Da docente di letteratura e traduttore quali autori le piacerebbe ospitare?

«Tra i primi che mi vengono in mente, un po’ alla rinfusa, ci sono Jonathan Safran Foer, Olga Tokarczuk, Herta Müller, Zadie Smith, Javier Cercas, Kazuo Ishiguro, Louise Gluck, ma l’elenco sarebbe lungo. In verità, oltre che dalle personalità letterarie più affermate, Incroci di civiltà è fatta soprattutto da scrittori e scrittrici forse meno celebri ma di grandissimo spessore culturale e letterario, che i docenti delle tante letterature straniere insegnate a Ca’ Foscari ci aiutano a far venire a Venezia e conoscere al pubblico.
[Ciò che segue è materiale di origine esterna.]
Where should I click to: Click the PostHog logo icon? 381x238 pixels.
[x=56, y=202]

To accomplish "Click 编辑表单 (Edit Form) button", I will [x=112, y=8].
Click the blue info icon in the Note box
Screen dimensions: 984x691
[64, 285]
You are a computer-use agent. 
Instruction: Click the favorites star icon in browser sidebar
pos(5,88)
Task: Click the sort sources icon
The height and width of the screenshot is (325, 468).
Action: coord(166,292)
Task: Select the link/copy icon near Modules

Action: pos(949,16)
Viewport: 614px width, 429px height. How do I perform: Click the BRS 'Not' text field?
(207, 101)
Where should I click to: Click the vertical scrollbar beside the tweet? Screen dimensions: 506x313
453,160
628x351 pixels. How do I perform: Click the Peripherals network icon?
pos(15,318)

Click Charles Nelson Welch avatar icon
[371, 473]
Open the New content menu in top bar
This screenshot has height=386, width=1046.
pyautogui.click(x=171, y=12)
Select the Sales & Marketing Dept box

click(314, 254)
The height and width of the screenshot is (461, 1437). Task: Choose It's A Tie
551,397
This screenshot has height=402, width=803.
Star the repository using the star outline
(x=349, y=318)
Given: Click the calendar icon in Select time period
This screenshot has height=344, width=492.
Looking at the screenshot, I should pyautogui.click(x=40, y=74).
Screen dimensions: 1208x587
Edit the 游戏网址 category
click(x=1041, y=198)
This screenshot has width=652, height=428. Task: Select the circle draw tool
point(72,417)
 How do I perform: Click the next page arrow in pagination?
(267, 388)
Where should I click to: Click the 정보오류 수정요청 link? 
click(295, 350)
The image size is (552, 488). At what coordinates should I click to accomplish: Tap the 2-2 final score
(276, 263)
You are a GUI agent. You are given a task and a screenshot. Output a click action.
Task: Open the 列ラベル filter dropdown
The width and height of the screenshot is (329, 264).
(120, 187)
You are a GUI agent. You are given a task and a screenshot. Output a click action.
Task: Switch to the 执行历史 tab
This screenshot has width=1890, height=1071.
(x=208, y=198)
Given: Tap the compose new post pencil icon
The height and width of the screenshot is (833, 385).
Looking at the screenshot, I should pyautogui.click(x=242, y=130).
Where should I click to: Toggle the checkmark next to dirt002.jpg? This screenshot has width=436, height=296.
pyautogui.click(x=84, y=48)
Il festival infatti vuole essere un luogo di confronto fra tutte le civiltà del pianeta, coinvolgendo anche quelle realtà più periferiche e meno note che spesso hanno molto da insegnare a tutti noi».

Sul fronte letterario a Trieste sono nati gli appuntamenti di Lets e si lavora al futuro Museo della Letteratura. Qual è il suo sguardo in merito da triestino a distanza?

«Vista da fuori, mi sembra un’iniziativa meritoria. Trieste deve la sua identità e riconoscibilità anche alla propria letteratura, che nel tempo ha avuto, e continua ad avere, esponenti di grande valore e prestigio. È bene che Trieste coltivi la sua composita identità letteraria di frontiera, per riprendere il titolo del fondamentale saggio di Angelo Ara e Claudio Magris. La cura di questa identità può aiutare a mantenere vivo e sano quell’equilibrio fra le sue diverse componenti sociali, culturali e linguistiche, che è il perno fondamentale della sua civiltà e di ogni civiltà».